## Exercise description
Extract the concert review below in its entirety, reproducing every word without alteration.

By Kevin T. McEneaney
The Stissing Center—like many other music and theatre venues—has opened its doors via the Internet. The Saturday evening concert at 4:30 pm featured soprano Lucy Fitz Gibbon with pianist Ryan MacEnvoy McCoullogh in a program of Clara Schumann, William Grant Still, and Adela Maddison. This husband-wife duo from Kingston, NY, recently released the album Descent/Return on the Albany Records label which features works by American composers John Harbison and James Primosch.
This inaugural concert, entitled Out of Silence, for The Stissing Center began with Fitz Gibbon singing Six Lieder (1844) by Clara Schumann with McCoullogh at piano. Lucy possesses a marvelous natural soprano voice with effortless scale movement and warm, emotional texture. Her voice projects sincerity and delight. She as if German was her native language. As a team, Lucy and Ryan appear to enjoy lightening synchronicity. As a pianist Ryan plays with svelte, meditative flow.

## Dataset section
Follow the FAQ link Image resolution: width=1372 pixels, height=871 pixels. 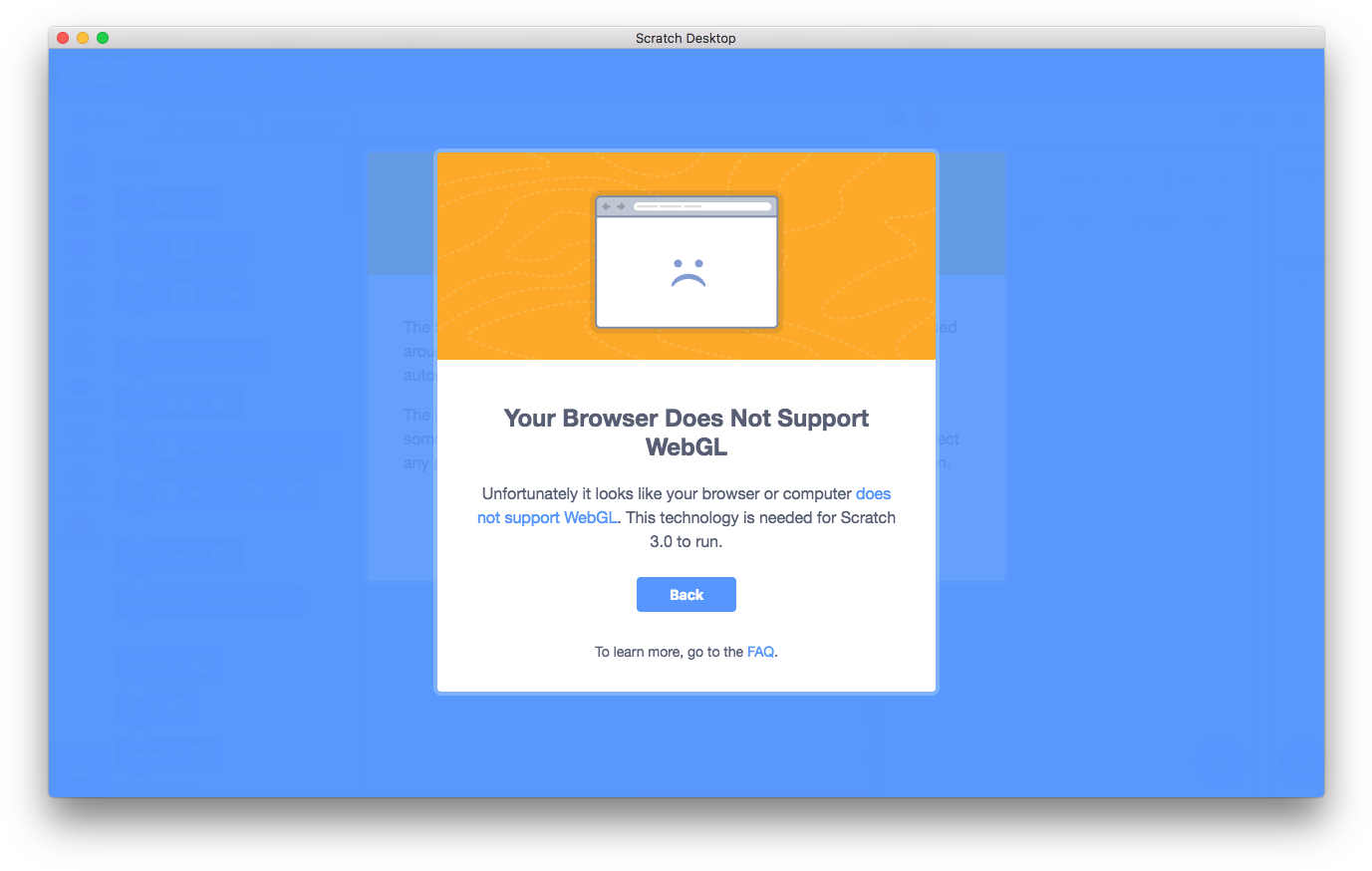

## Written answer
By Kevin T. McEneaney
The Stissing Center—like many other music and theatre venues—has opened its doors via the Internet. The Saturday evening concert at 4:30 pm featured soprano Lucy Fitz Gibbon with pianist Ryan MacEnvoy McCoullogh in a program of Clara Schumann, William Grant Still, and Adela Maddison. This husband-wife duo from Kingston, NY, recently released the album Descent/Return on the Albany Records label which features works by American composers John Harbison and James Primosch.
This inaugural concert, entitled Out of Silence, for The Stissing Center began with Fitz Gibbon singing Six Lieder (1844) by Clara Schumann with McCoullogh at piano. Lucy possesses a marvelous natural soprano voice with effortless scale movement and warm, emotional texture. Her voice projects sincerity and delight. She as if German was her native language. As a team, Lucy and Ryan appear to enjoy lightening synchronicity. As a pianist Ryan plays with svelte, meditative flow.